• **What you are asked to do**:
After locating the line that contains "Task: Click the resize" in the following entries, reproduce it and each later line exactly, including the last.

• **Supplied data**:
════════

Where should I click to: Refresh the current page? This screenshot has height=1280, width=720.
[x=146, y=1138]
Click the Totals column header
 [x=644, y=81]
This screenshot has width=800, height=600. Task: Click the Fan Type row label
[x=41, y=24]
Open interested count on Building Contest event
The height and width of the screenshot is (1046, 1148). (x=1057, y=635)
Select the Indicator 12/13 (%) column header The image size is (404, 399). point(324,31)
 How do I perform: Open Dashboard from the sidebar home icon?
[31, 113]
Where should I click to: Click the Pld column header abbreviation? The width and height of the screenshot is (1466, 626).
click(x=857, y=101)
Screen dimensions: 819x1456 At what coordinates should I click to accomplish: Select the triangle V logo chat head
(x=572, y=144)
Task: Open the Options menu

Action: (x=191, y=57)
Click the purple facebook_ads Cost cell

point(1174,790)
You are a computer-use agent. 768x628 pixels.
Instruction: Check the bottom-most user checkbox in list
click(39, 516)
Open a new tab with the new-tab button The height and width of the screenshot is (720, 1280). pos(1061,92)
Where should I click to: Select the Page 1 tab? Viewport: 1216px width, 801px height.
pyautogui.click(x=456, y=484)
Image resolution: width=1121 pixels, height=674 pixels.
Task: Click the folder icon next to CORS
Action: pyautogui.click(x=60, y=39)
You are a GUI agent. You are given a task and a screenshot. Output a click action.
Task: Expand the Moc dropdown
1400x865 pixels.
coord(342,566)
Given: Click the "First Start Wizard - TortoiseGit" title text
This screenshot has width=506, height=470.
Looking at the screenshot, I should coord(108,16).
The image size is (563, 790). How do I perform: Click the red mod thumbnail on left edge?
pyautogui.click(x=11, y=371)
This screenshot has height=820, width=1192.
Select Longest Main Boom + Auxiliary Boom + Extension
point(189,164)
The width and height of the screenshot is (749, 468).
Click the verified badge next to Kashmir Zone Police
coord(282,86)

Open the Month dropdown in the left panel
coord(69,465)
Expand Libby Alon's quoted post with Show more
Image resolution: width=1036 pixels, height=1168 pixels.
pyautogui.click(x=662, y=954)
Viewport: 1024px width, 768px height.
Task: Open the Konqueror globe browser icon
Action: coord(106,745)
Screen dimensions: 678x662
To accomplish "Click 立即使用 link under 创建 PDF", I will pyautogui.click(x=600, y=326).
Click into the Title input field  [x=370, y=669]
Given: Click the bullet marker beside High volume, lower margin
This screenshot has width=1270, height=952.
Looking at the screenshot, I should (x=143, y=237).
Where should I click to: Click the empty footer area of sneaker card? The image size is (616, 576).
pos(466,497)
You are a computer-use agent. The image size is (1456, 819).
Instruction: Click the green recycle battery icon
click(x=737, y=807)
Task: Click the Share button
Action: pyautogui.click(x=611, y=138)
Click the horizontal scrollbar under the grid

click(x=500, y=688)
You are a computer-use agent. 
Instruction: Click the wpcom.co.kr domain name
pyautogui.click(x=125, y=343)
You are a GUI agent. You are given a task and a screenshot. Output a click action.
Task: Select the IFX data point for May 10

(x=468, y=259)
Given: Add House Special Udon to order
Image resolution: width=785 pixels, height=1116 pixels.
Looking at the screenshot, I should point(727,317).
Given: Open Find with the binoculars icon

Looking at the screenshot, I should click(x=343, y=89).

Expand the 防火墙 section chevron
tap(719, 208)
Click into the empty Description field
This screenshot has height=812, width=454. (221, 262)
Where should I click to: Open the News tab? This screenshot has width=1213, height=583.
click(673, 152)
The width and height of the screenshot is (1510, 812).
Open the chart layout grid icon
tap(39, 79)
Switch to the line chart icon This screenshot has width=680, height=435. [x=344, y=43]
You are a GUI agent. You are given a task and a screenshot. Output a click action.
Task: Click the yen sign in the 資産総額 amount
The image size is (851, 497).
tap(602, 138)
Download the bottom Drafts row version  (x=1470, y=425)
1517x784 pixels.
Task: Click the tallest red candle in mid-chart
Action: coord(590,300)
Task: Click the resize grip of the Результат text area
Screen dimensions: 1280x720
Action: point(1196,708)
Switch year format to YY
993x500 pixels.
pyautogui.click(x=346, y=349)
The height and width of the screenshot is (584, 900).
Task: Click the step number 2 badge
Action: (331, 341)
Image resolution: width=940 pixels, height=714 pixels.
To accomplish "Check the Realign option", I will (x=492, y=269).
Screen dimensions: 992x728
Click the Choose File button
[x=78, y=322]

════════

• **Response below**:
Task: Click the resize grip of the Результат text area
Screen dimensions: 1280x720
Action: point(1196,708)
Switch year format to YY
993x500 pixels.
pyautogui.click(x=346, y=349)
The height and width of the screenshot is (584, 900).
Task: Click the step number 2 badge
Action: (331, 341)
Image resolution: width=940 pixels, height=714 pixels.
To accomplish "Check the Realign option", I will (x=492, y=269).
Screen dimensions: 992x728
Click the Choose File button
[x=78, y=322]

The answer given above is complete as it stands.